You may want to talk to a neighbor that farms to see how much he'll charge to do it for you. If he works your ground in addition to his, it might not be all that much. My neighbor can do what I do in a day with my 45HP Kubota and 2 row plow in about an hr. 

Chuck


----------



## big rockpile (Feb 24, 2003)

Not sure if I want to put too much in this. It's not my place and within sight of a School and Housing development.

big rockpile


----------



## alleyyooper (Apr 22, 2005)

Lady down the road passed away a year ago. Family split the farm into buildings with 10 acres and vacant field of 30 acres with a 20 acre wood lot. Young fellow bought the vacant land with the wood lot. 
Sprayed the field with round up and a barrowed sprayer in the back of his pick up. 
Two weeks later her was out there with a old spring tooth harrow behind his 4x4 pickup dragging it around the field a bit.
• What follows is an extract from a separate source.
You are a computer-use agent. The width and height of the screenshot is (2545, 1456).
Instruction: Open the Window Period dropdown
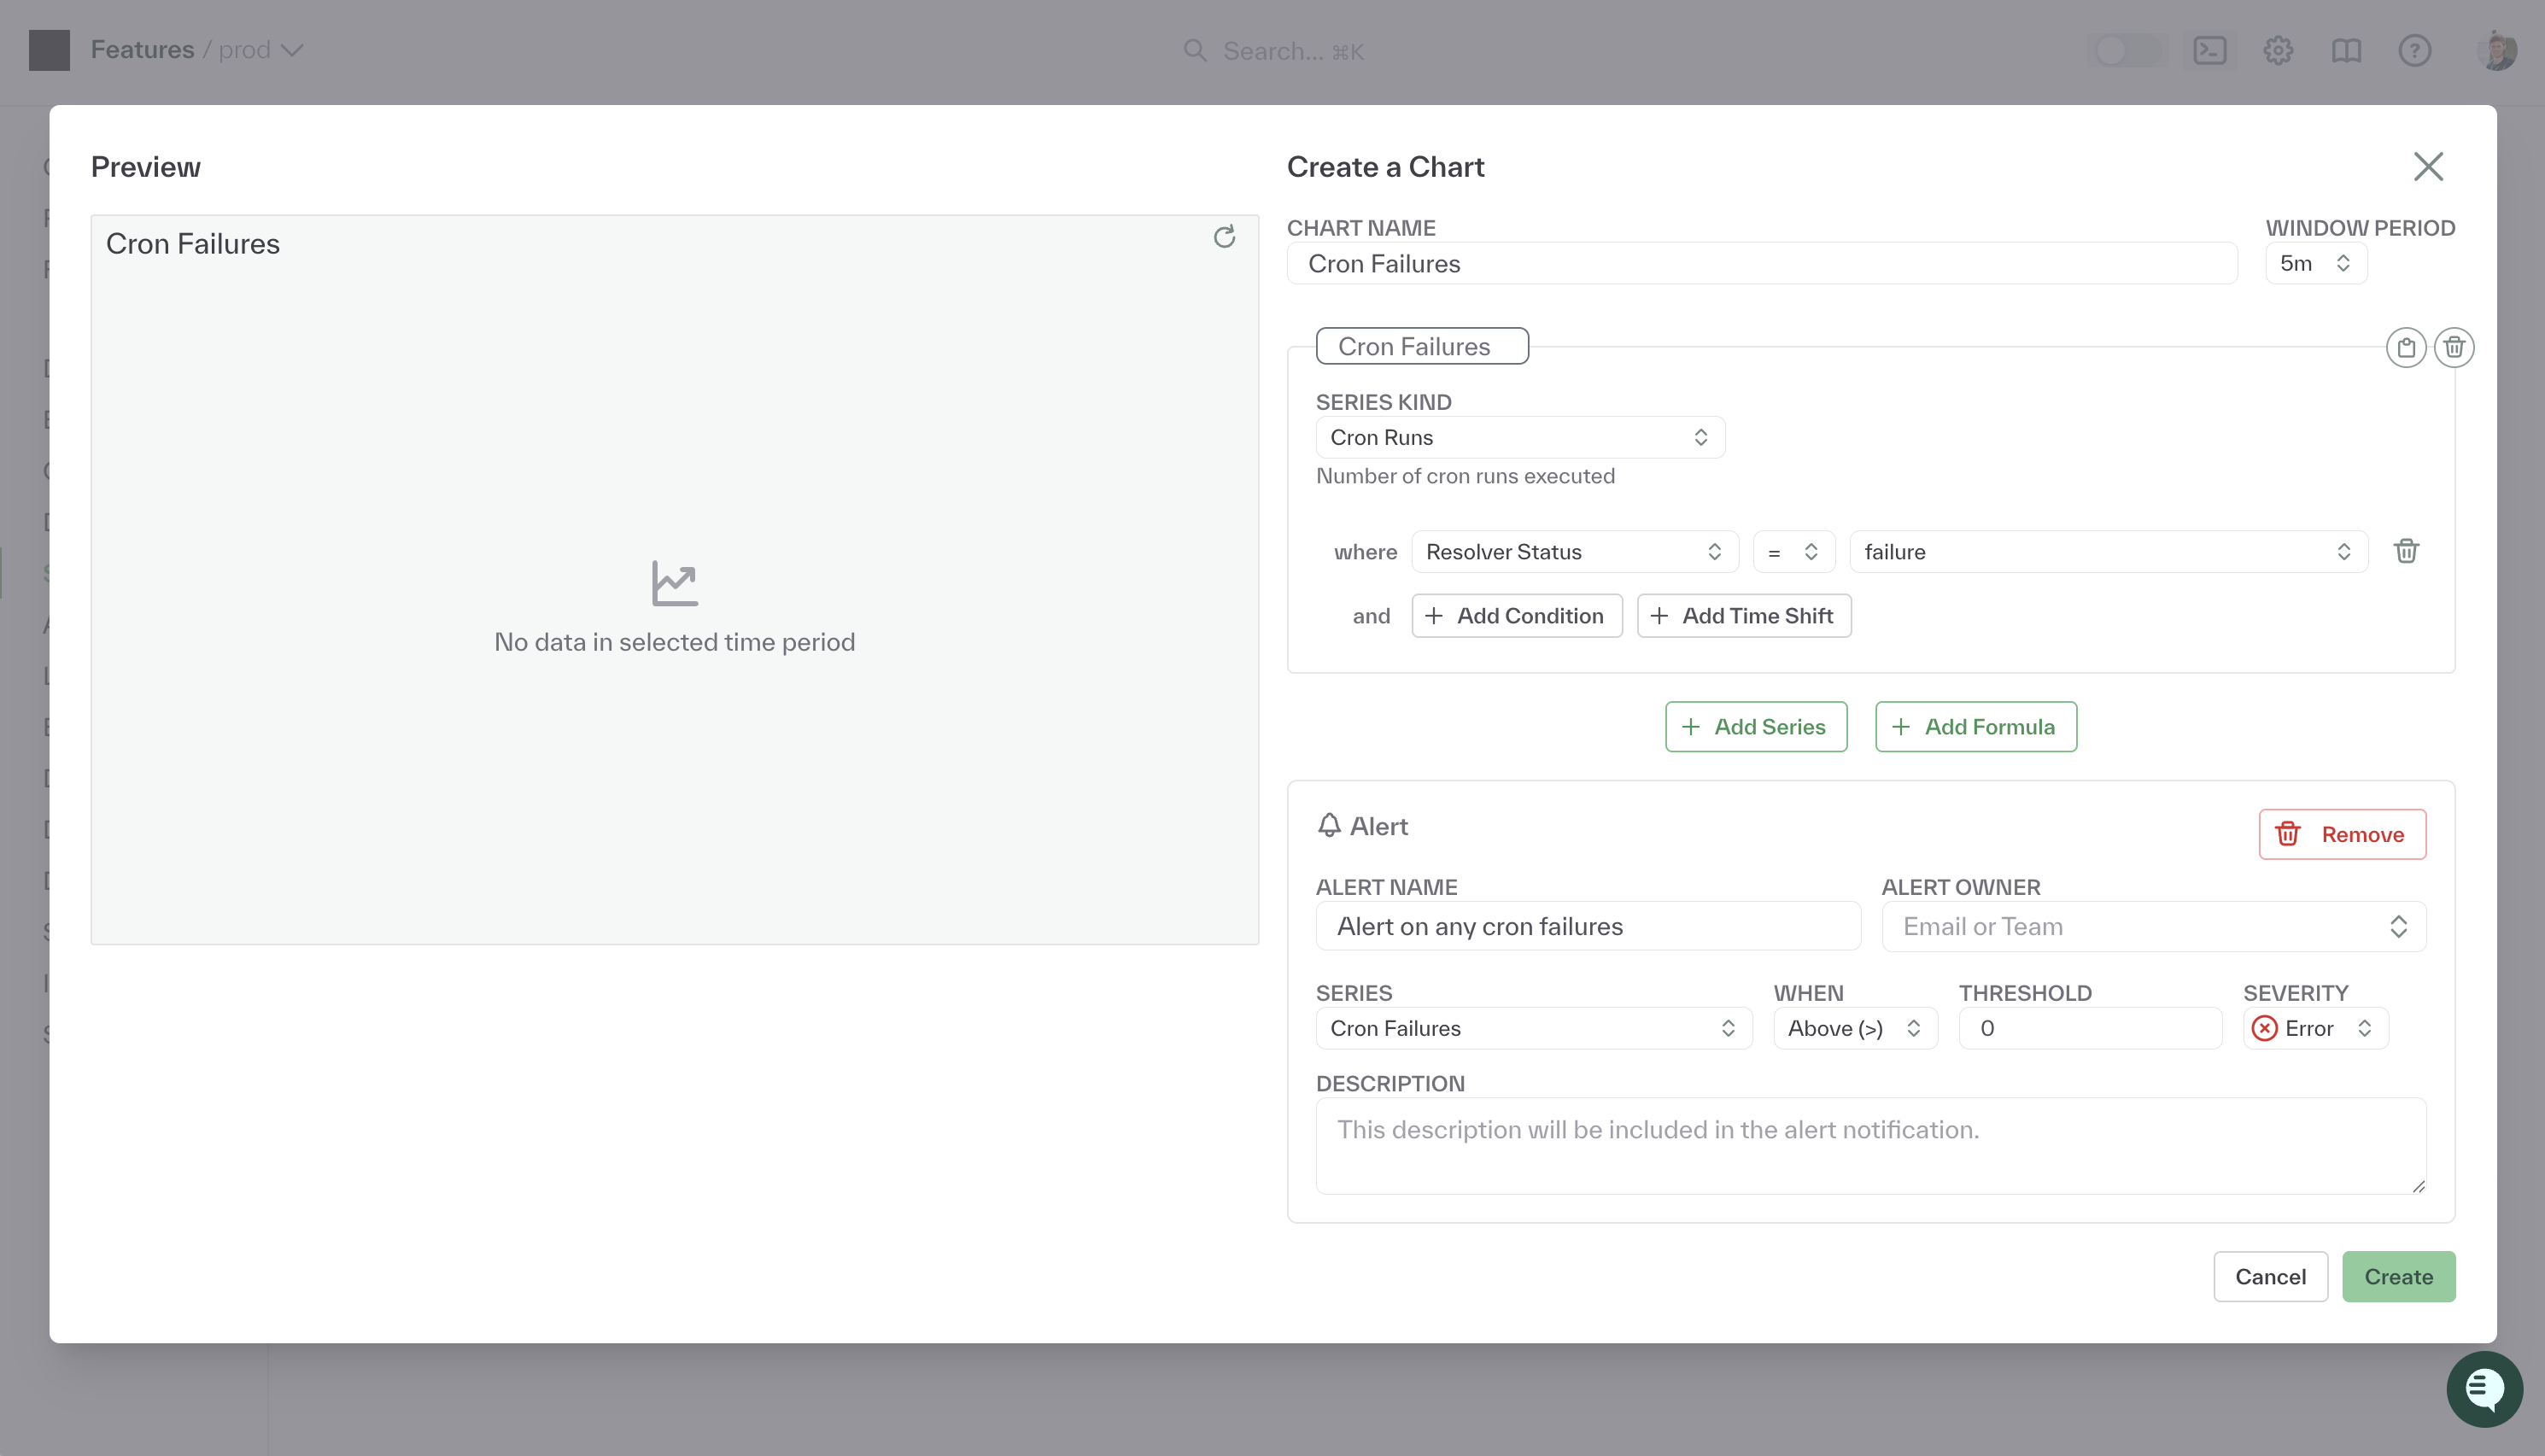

He and a buddy sat in the back of the pick up while a lady drove while they tossed out soy bean seed. 
That seed did sprout and grow. I have no idea how much the deer worked it during the season but during the winter the deer and turkeys kept that field black with their bodies.

 Al


----------



## MichaelZ (May 21, 2013)

Plant about a month or month and a half before your whitetail rut down by you. Up in N. WI we plant "Winter Rye" about the 3rd or 4th week of August because winter can arrive as early as October by us. But once winter rye is up, it can tolerate very cold temps and stays green under the snow. Make sure you get "Winter Rye" and not "Rye Grass". You want the cereal rye. See http://www.deerhuntingbasics.com/winter-rye.php for more info.


----------



## RonM (Jan 6, 2008)

Don't plant it too early as it could head up before winter.....


----------